Exercise. Extract the rows from the line that contains "Task: Click the gray max ping legend swatch" through the line that contains "click(x=64, y=97)", including both of those lines, and copy them exactly, leaving the pictures out.

+++ Data for processing

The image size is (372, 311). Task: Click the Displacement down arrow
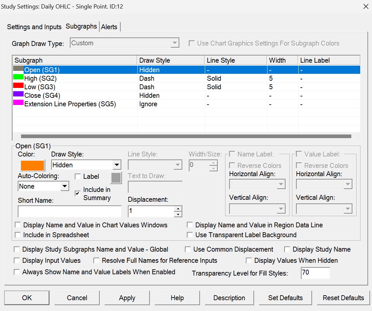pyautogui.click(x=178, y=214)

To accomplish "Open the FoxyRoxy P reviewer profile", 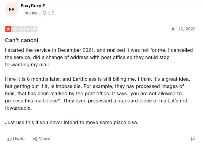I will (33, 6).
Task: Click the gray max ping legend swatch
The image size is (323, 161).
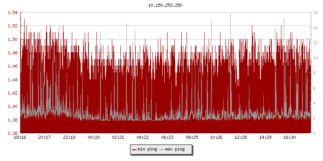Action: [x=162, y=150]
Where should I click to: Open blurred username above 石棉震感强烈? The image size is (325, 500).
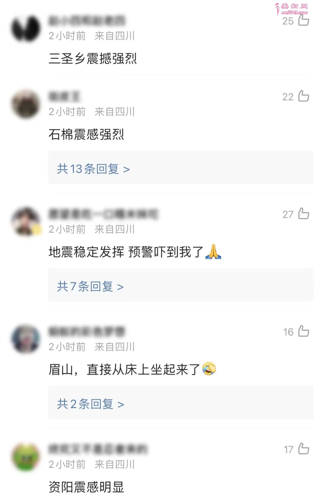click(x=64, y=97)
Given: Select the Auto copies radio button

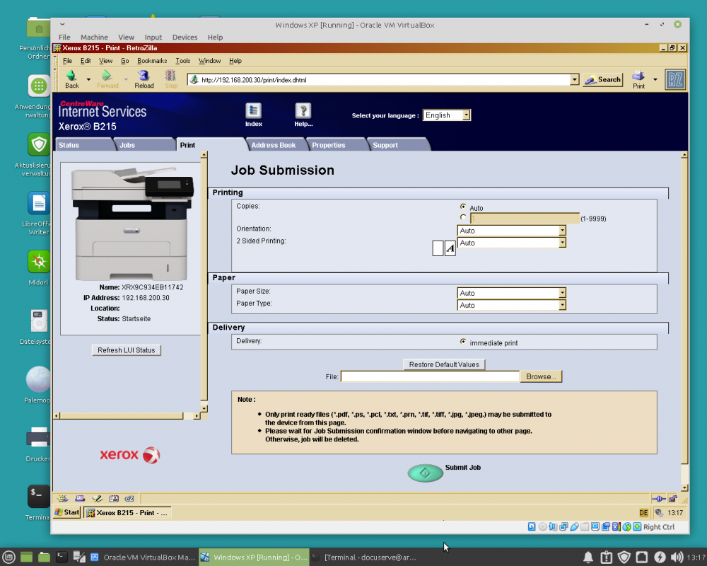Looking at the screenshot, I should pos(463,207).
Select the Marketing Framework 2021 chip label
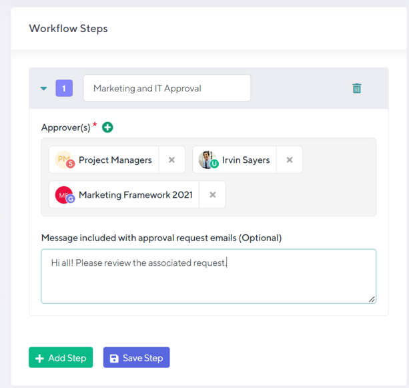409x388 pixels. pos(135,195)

++++++
+++ Data for processing

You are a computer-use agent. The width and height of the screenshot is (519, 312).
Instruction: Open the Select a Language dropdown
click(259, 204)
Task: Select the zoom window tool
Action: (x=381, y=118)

++++++
+++ Data for processing

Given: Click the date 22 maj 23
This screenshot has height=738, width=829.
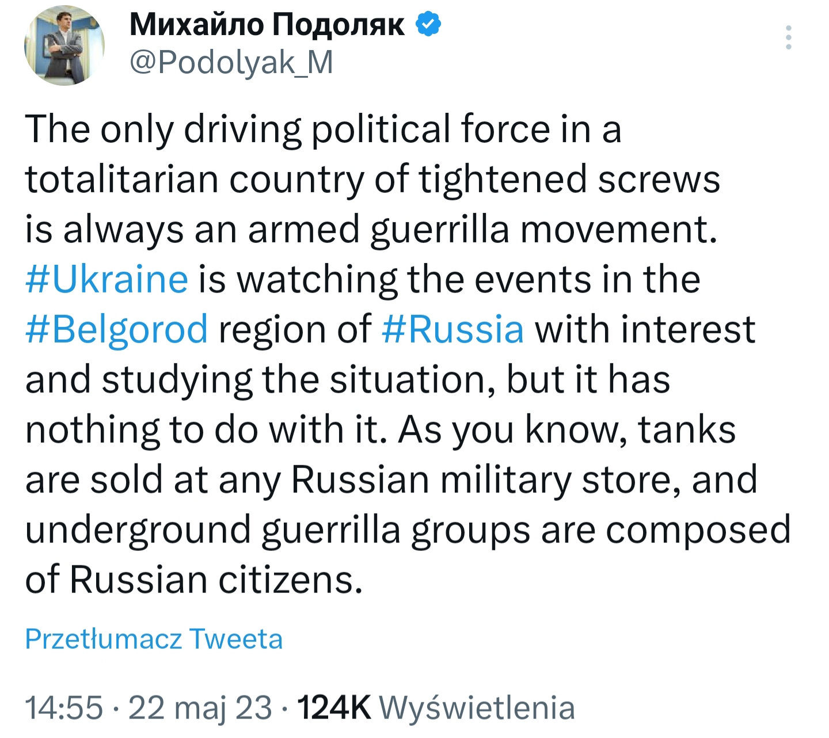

++++++

Solution.
Task: Click the gray max ping legend swatch
The image size is (323, 161).
Action: [x=162, y=150]
Where should I click to: Open blurred username above 石棉震感强烈? The image size is (325, 500).
click(x=64, y=97)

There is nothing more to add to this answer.